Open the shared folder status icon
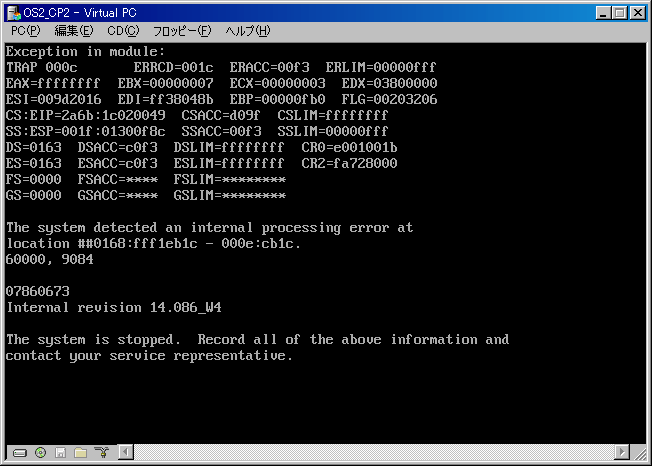The width and height of the screenshot is (652, 466). coord(81,452)
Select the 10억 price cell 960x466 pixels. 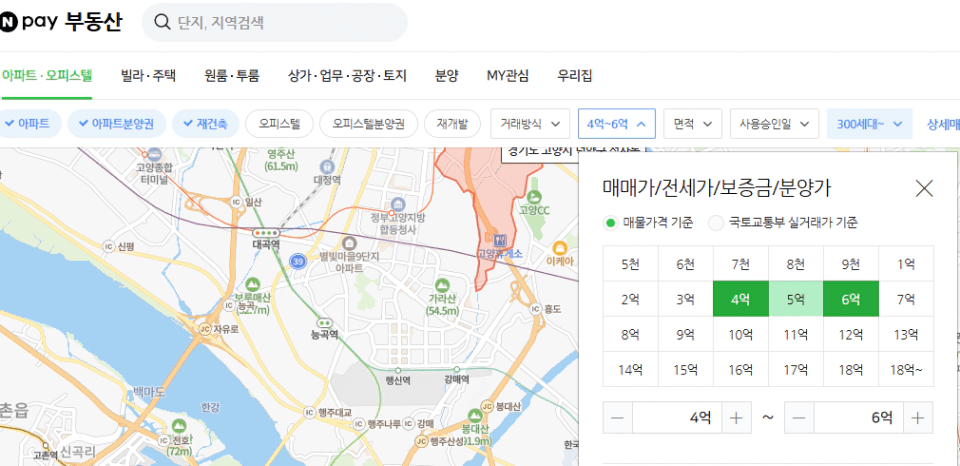[740, 335]
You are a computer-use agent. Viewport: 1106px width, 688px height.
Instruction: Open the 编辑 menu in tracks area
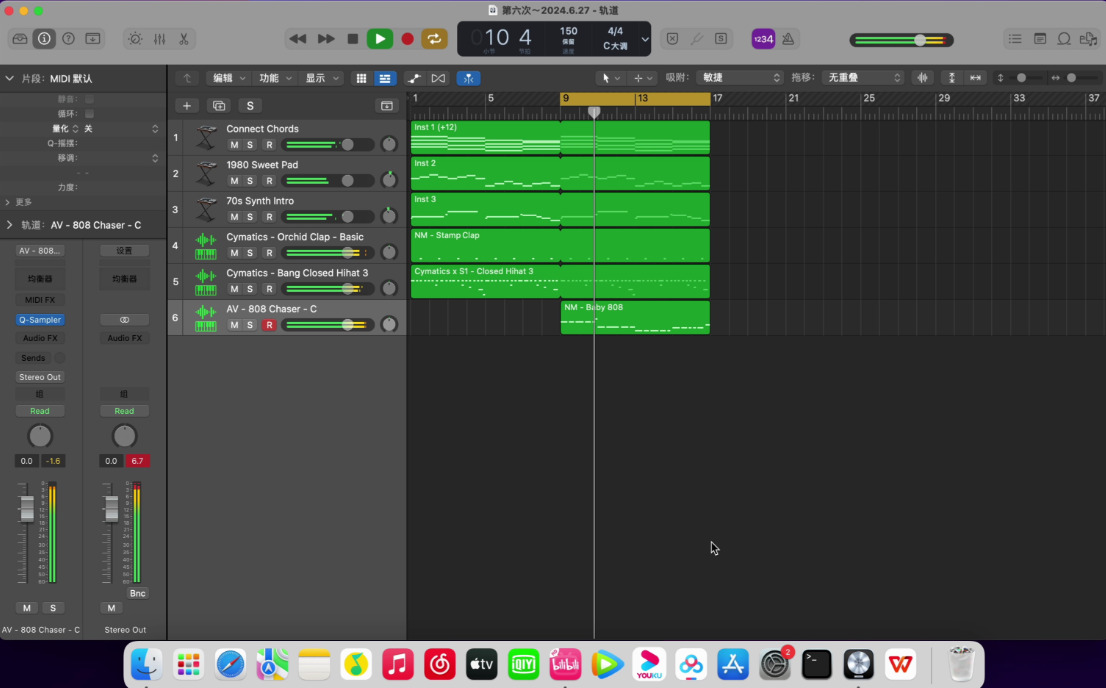click(x=228, y=78)
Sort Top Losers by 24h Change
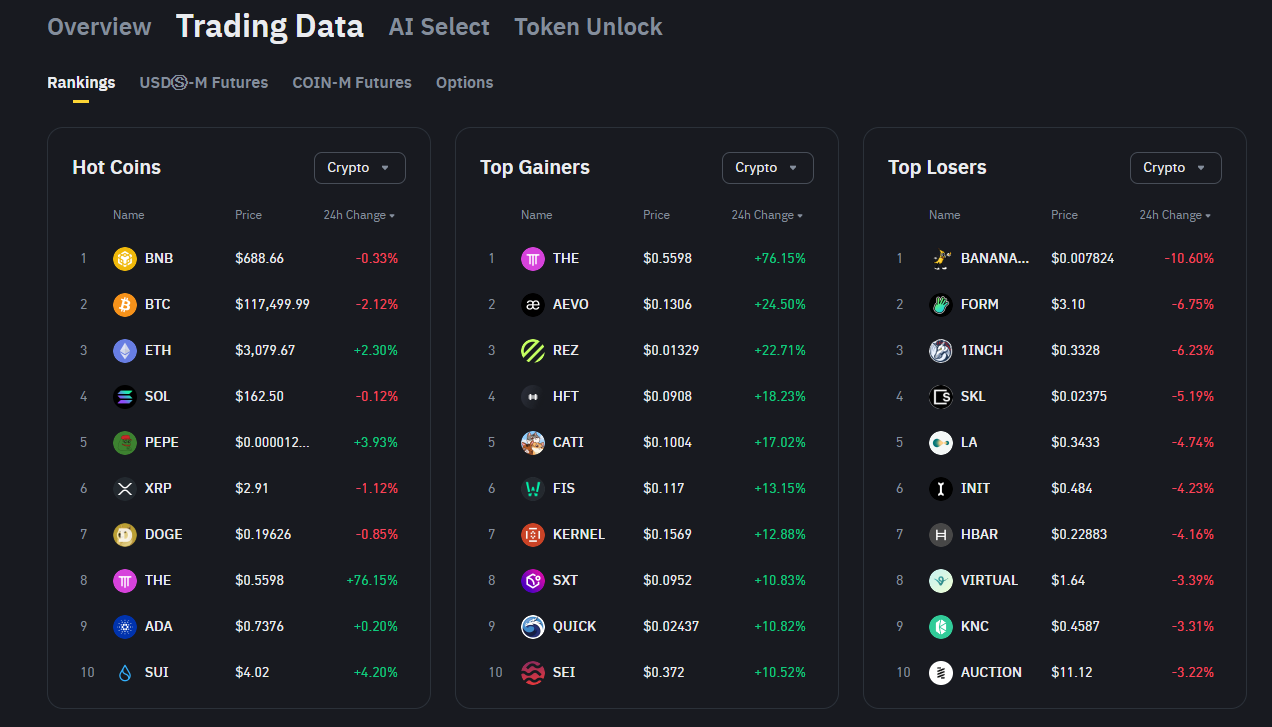This screenshot has width=1272, height=727. coord(1174,215)
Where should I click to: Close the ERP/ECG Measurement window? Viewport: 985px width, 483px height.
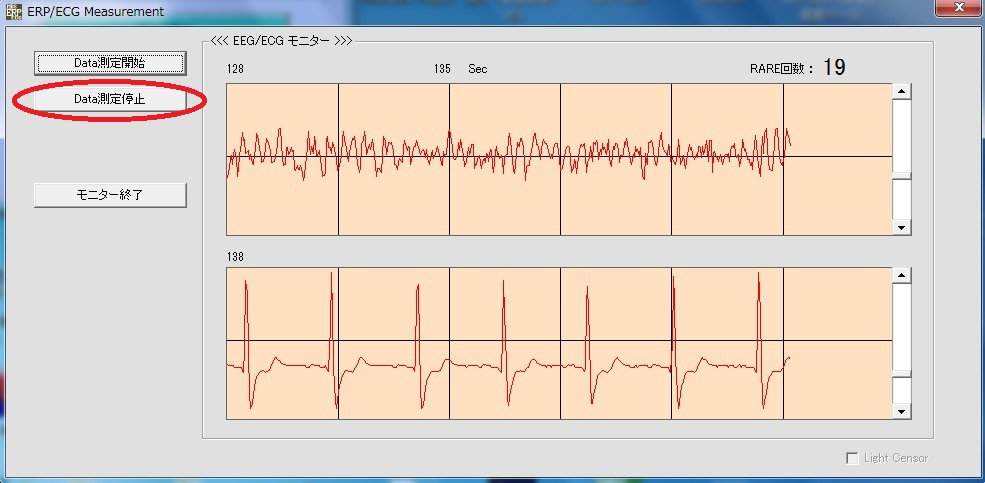point(956,9)
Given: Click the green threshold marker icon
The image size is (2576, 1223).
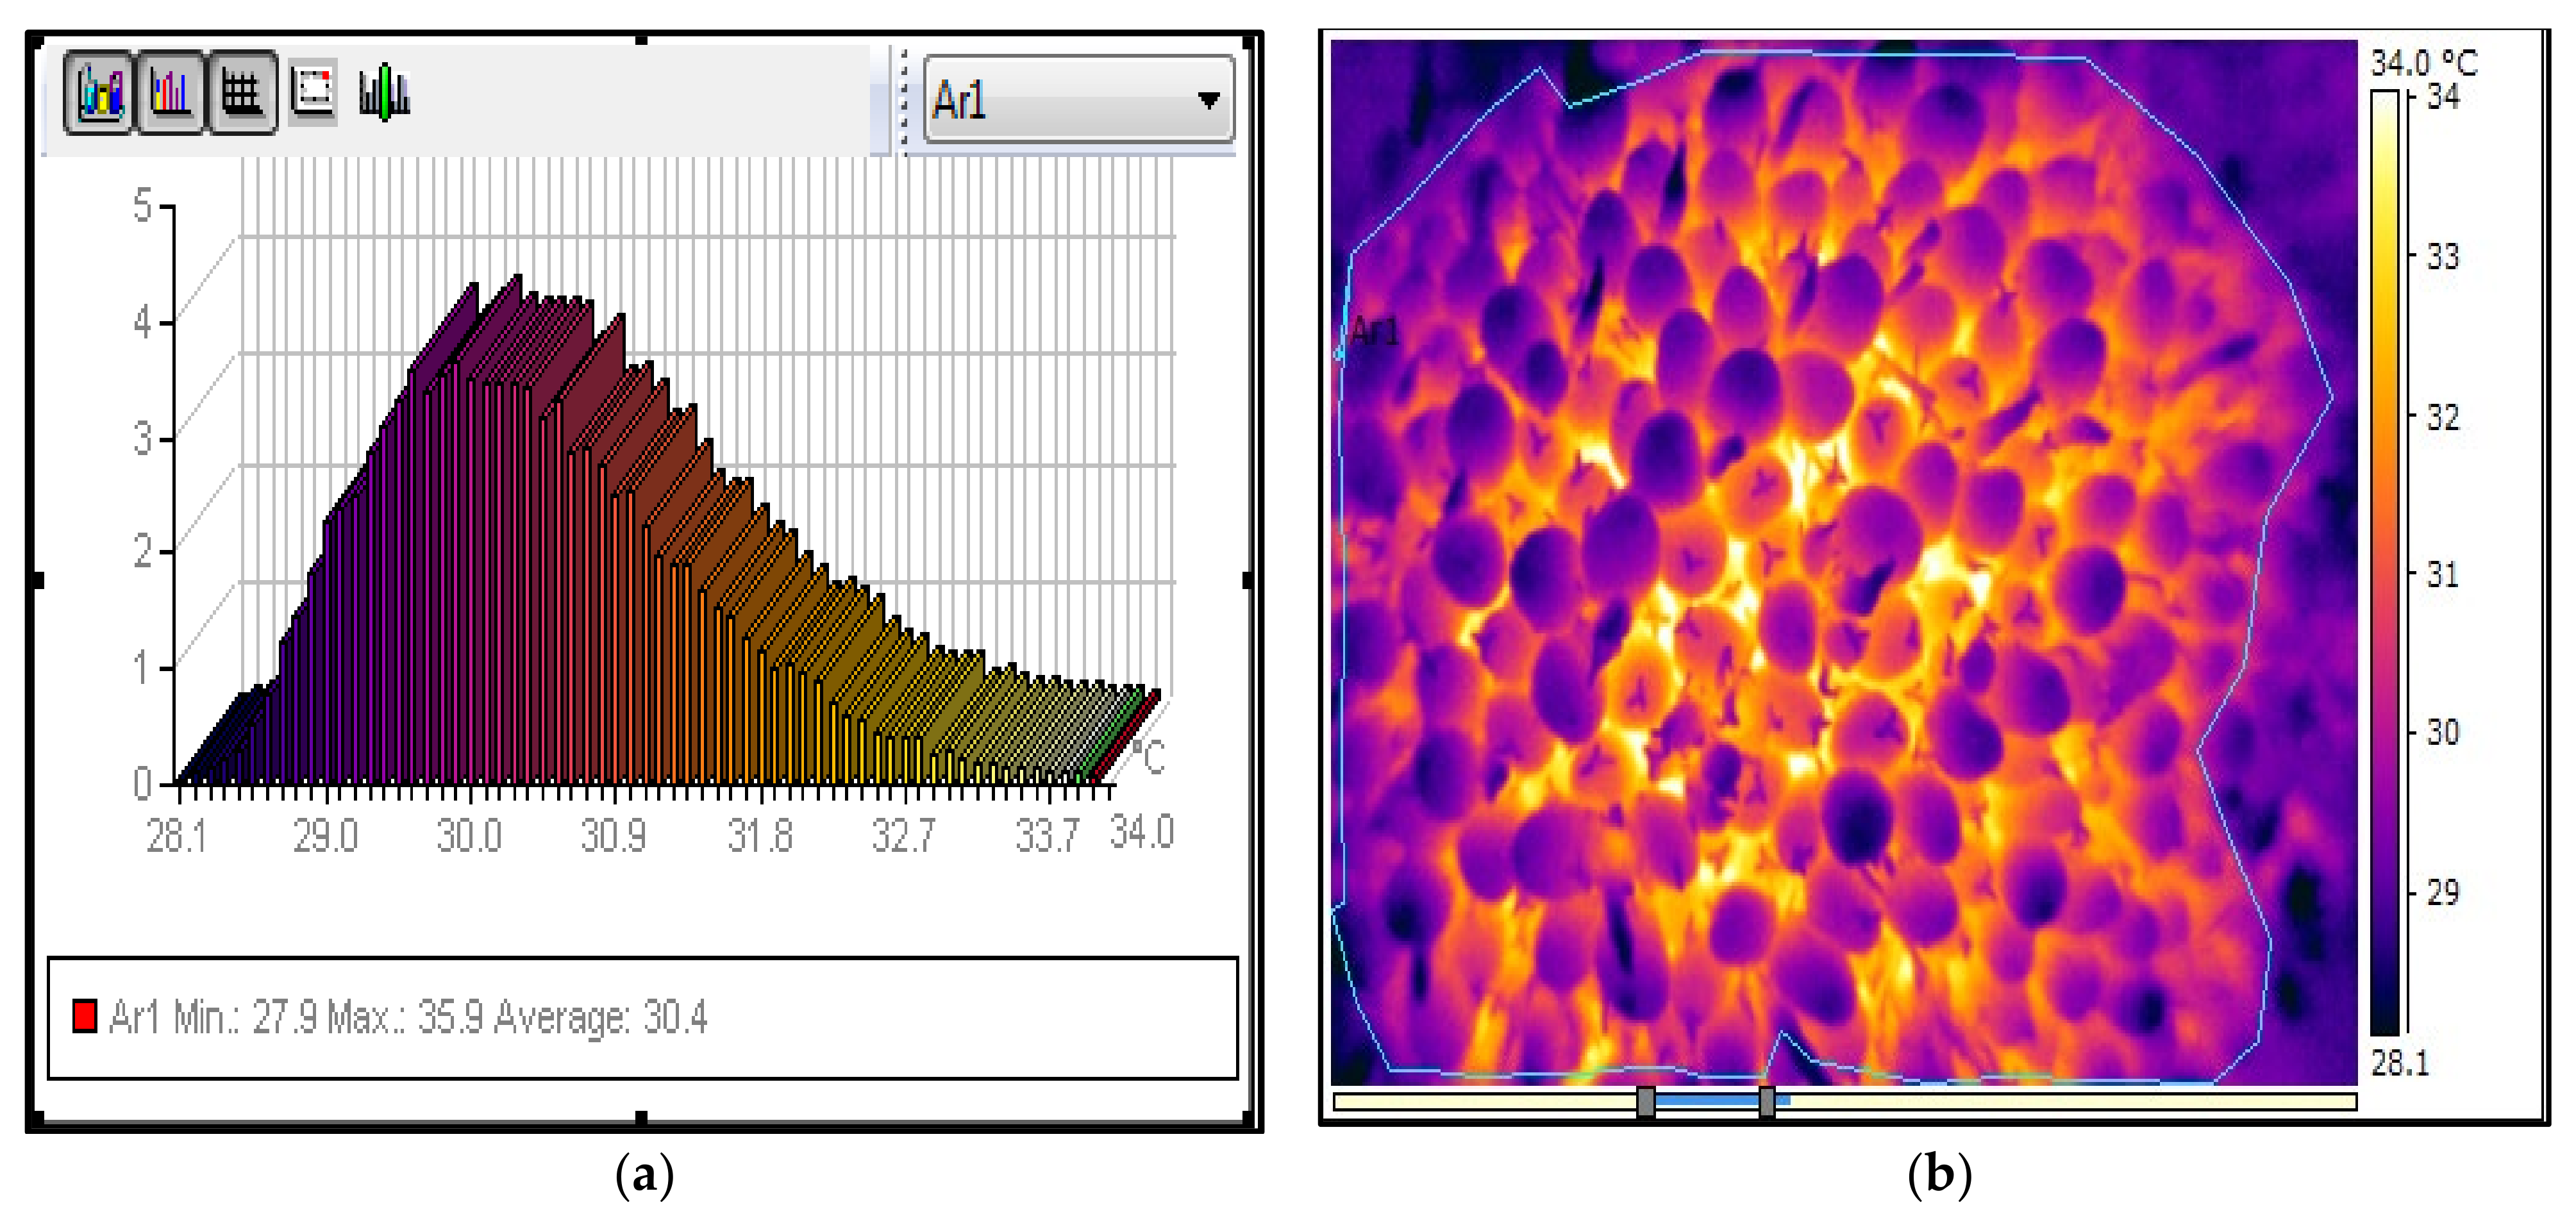Looking at the screenshot, I should point(384,93).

■ Exercise task:
Rewrite the lines of the listing starting at the line that contains "Where should I" and ending at the end of the listing, replacing "marker" with "indicator" and leaving everything else unchanged. Omit the pictures from your answer.

■ Solution for this exercise:
Where should I click to: Close the ERP/ECG Measurement window? Viewport: 985px width, 483px height.
point(956,9)
Given: Click the green threshold indicator icon
The image size is (2576, 1223).
Looking at the screenshot, I should point(384,93).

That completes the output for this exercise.